前導性免疫治療對肌肉侵犯型膀胱泌尿上皮癌之治療結果

邱亮維、張兆祥、黃志平、楊啟瑞、吳錫金、陳冠亨、蔡禮賢、方仁愷、楊有容

中國醫藥大學附設醫院 泌尿部

The outcome of neoadjuvant immunotherapy for muscle-invasive urinary bladder urothelial carcinoma: single-center experience

Liang-Wei Chiu, Chao-Hsiang Chang, Chi-Ping Huang, Chi-Rei Yang, Hsi-Chin Wu, Guan-Heng Chen, Li-Hsien Tsai, Jen-Kai Fang, You-Rong Yang

Department of Urology, China Medical University Hospital, Taichung, Taiwan

Introduction: According to National Comprehensive Cancer Network (NCCN) and European Association of Urology (EAU) guideline, neoadjuvant chemotherapy (NAC) before radical cystectomy (RC) is suggested for cases with muscle-invasive urinary bladder urothelial carcinoma (MIBC) without distal metastasis. NAC increases overall survival (OS) 5-6% and cancer-specific survival (CSS) 5-10% for MIBC compared to RC alone, and cisplatin-base chemotherapy is the first choice. In addition, with development of PD-(L)1 inhibitor in urothelial carcinoma (UC), some clinical trials aim to figure out the role of neoadjuvant treatment with immunotherapy (IO) in MIBC. In ABACUS trial, a phase 2 trial, neoadjuvant IO with atezolizumab has about 31% complete response. In PURE-01 trial, a phase 2 trial, 37% complete response is noted for neoadjuvant IO with Pembrolizumab. And, in a phase 3 trial (NABUCCO trial), neoadjuvant IO with Nivolumab plus Ipilimumab reaches 46% complete response. We aimed to report our experience of neoadjuvant IO in cases with MIBC undergoing RC.
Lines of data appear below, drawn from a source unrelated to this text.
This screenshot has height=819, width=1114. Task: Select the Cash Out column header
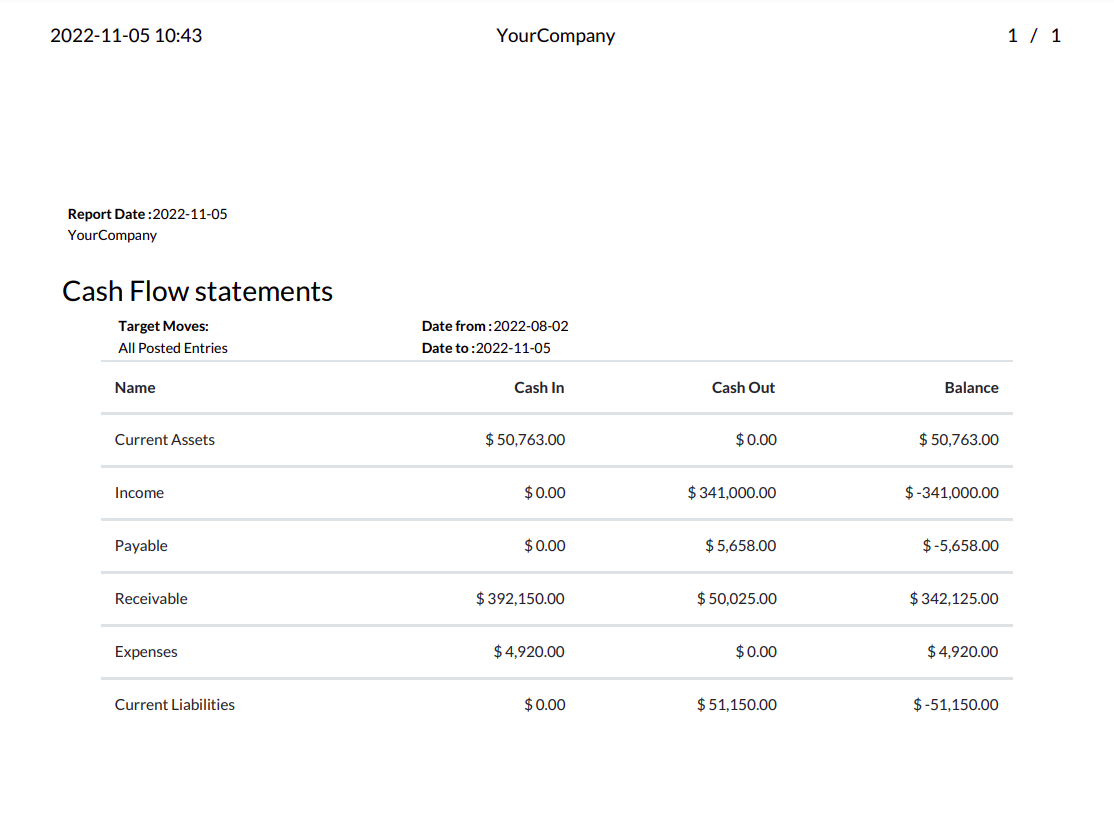743,388
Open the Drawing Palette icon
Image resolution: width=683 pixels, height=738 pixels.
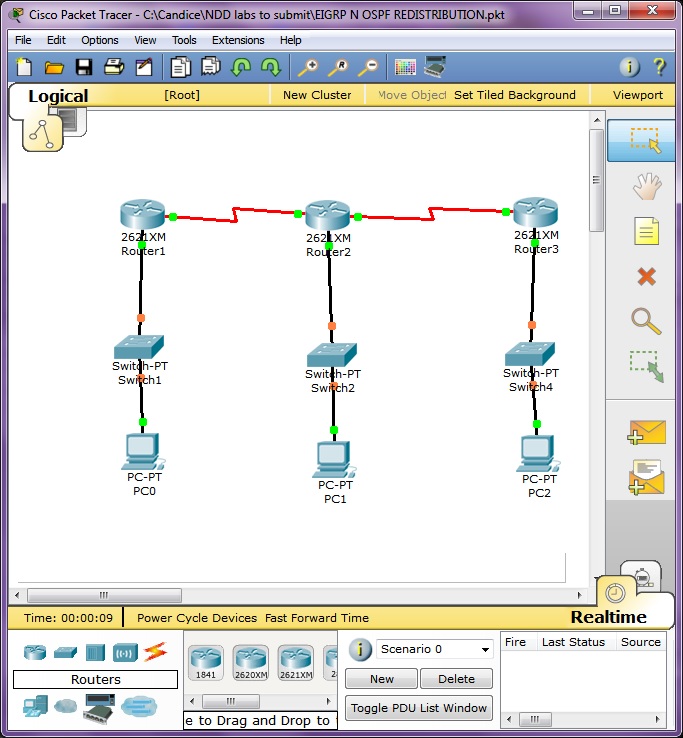click(x=405, y=67)
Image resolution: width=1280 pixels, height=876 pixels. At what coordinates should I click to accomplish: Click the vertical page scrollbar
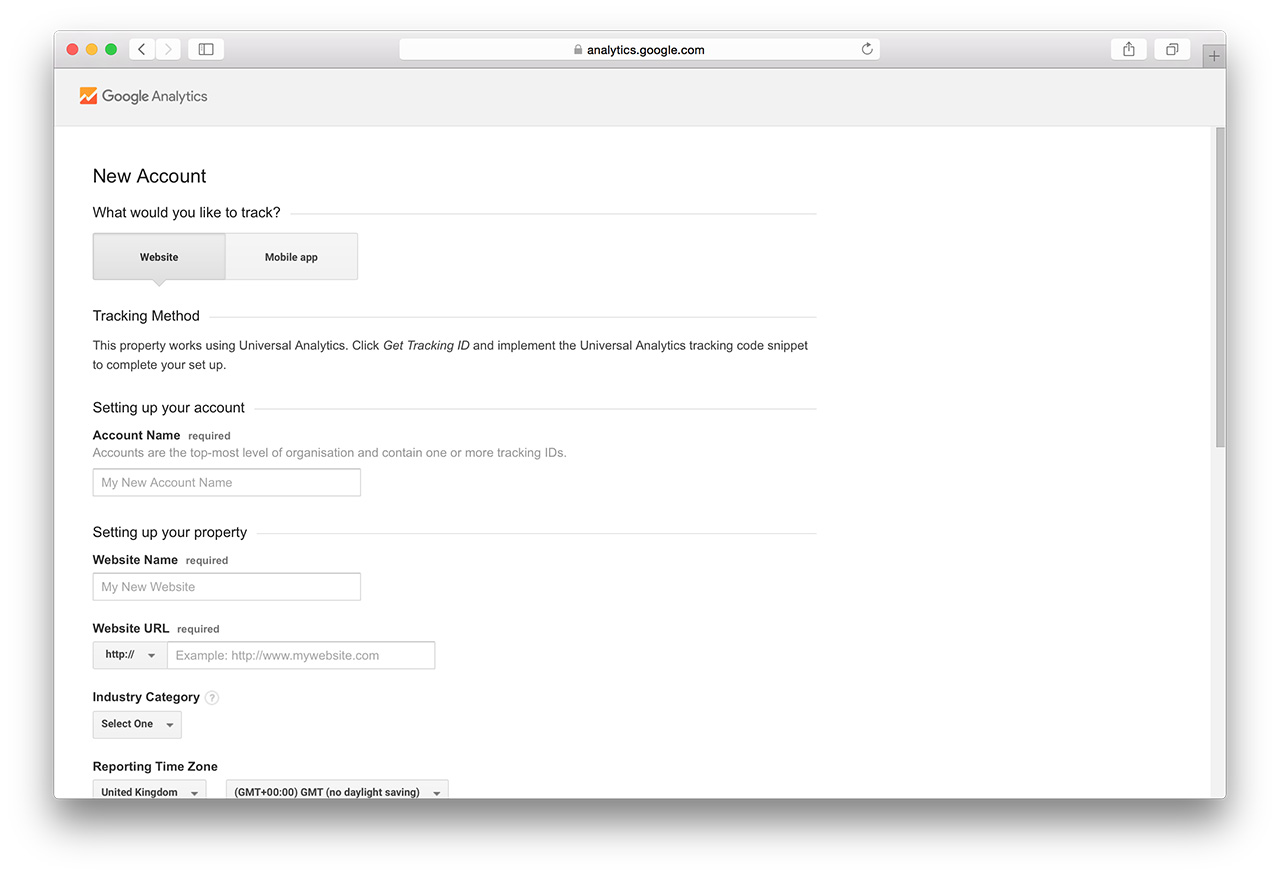[1219, 290]
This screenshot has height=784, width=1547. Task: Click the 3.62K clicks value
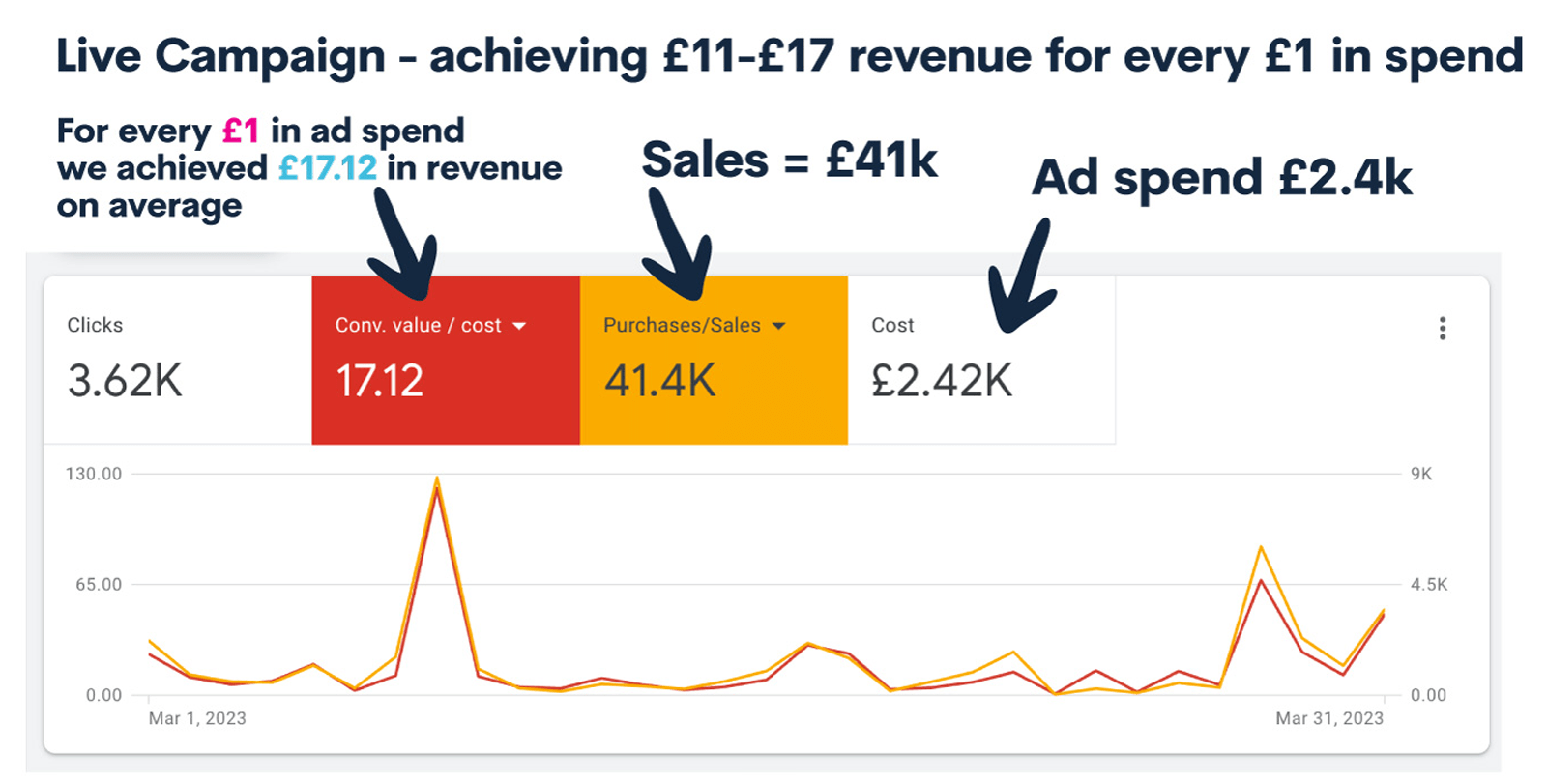pyautogui.click(x=125, y=381)
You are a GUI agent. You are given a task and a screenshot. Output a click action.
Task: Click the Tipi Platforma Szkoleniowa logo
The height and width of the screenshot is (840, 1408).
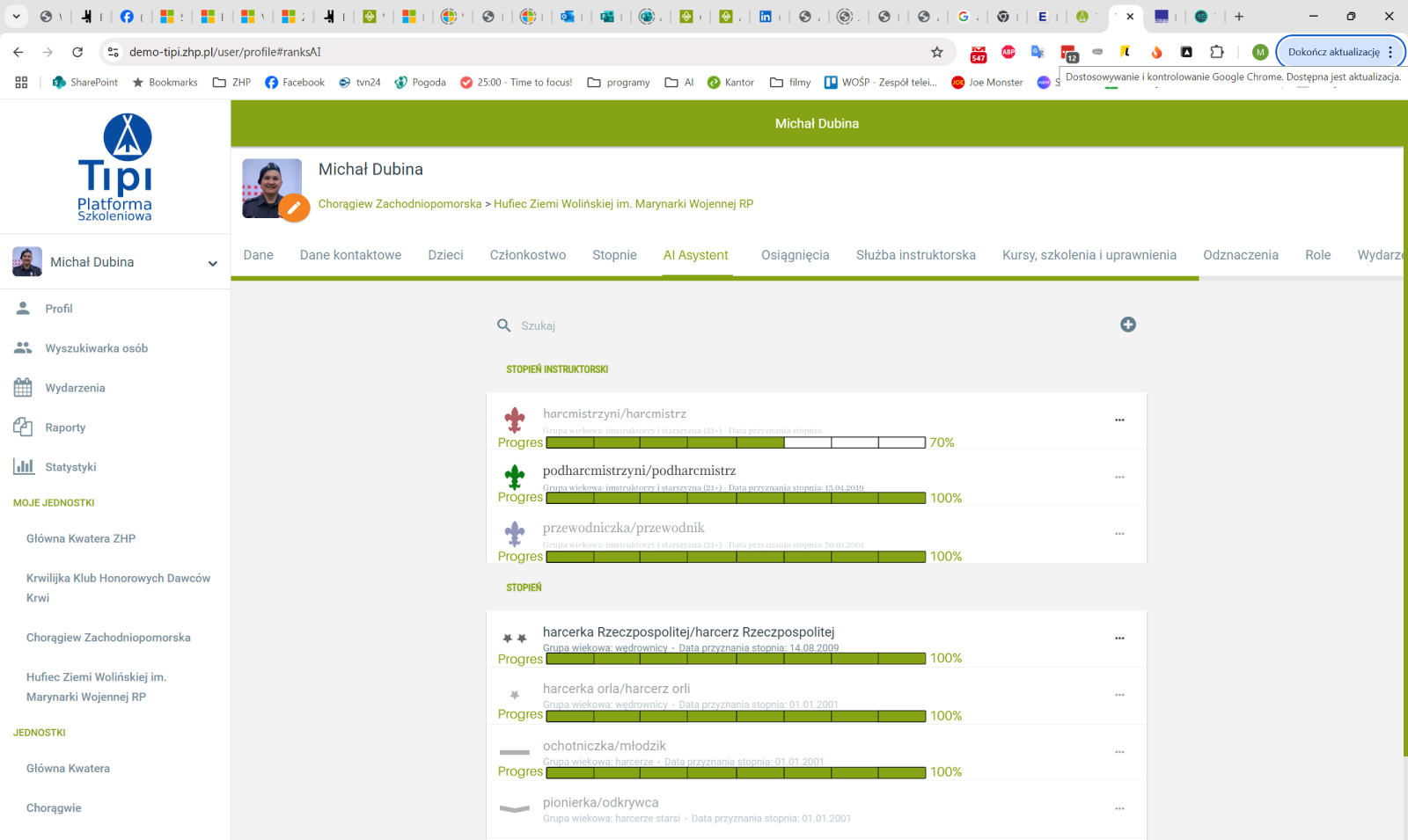(114, 166)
Materials and Methods: From May 2018 to December 2022, in a single center, with at least 7 months follow-up, we recruited 20 cases with MIBC who underwent RC following neoadjuvant IO with/without chemotherapy. MIBC was diagnosed via histology of specimen resected by transurethral resection (TUR). The clinical stage of bladder cancer was defined by computerized tomography (CT) scan or magnetic resonance imaging (MRI). We defined pathologic downstaging as ≤ypT1N0 at RC. The outcome was progression-free survival (PFS) and OS. All the statistical analysis was performed with SPSS 25.0.

Results: Among the patients, the mean age was 69.8±7.36 years, and 60% of cases was male. cT2, cT3 and cT4 were reported as 20%, 55% and 25%, respectively. Only one patient (5%) was cN2. Neoadjuvant IO with Durvalumab was used in most of the patients (n=11; 55%), followed by Nivolumab (n=6; 30%) and Pembrolizumab (n=3; 15%). It may combine with chemotherapy, such as gemcitabine plus cisplatin (n=17; 85%), gemcitabine plus carboplatin (n=1; 5%) and gemcitabine plus oxaliplatin (n=1; 5%). After the last cycles of neoadjuvant treatment and a mean time of 24.8 days, all of patients underwent robotic assisted laparoscopic RC with urinary diversion. Overall, 50%, 15%, 15%, and 20% of the patients were reported as ≦ypT1, ypT2, ypT3, and ypT4, respectively. The mean number of lymph node extraction was 29.5. Seventeen patients (85%) were ypN0; 1 patient (5%) was ypN1; and 2 patients (10%) were ypN3. Ten patients (50%) achieved pathologic downstaging. Eight patients (40%) achieved pathologic complete response (pCR), and 4 patients (20%) had partial response. Five patients (25%) were under stable disease (SD), but 3 patients (15%) had progression disease (PD). LN recurrence companied with distal metastasis occurred in three patients (15%) after a mean postoperative follow-up of 3.3 month. PFS was 27.1 ± 15.75 months, and OS was 29.6 ± 14.39 months.

Conclusions: Neoadjuvant treatment with IO plus cisplatin-based chemotherapy seems to have better pCR than neoadjuvant treat with chemotherapy alone reported in previous systemic review study (40% vs. 25.1-35.2%). It also has similar pathologic downstaging rate to the neoadjuvant chemotherapy alone. Only 15% of patients has PD after neoadjuvant IO plus chemotherapy. Therefore, neoadjuvant IO plus chemotherapy approaches are safe and enhance the efficacy for cases with MIBC undergoing RC.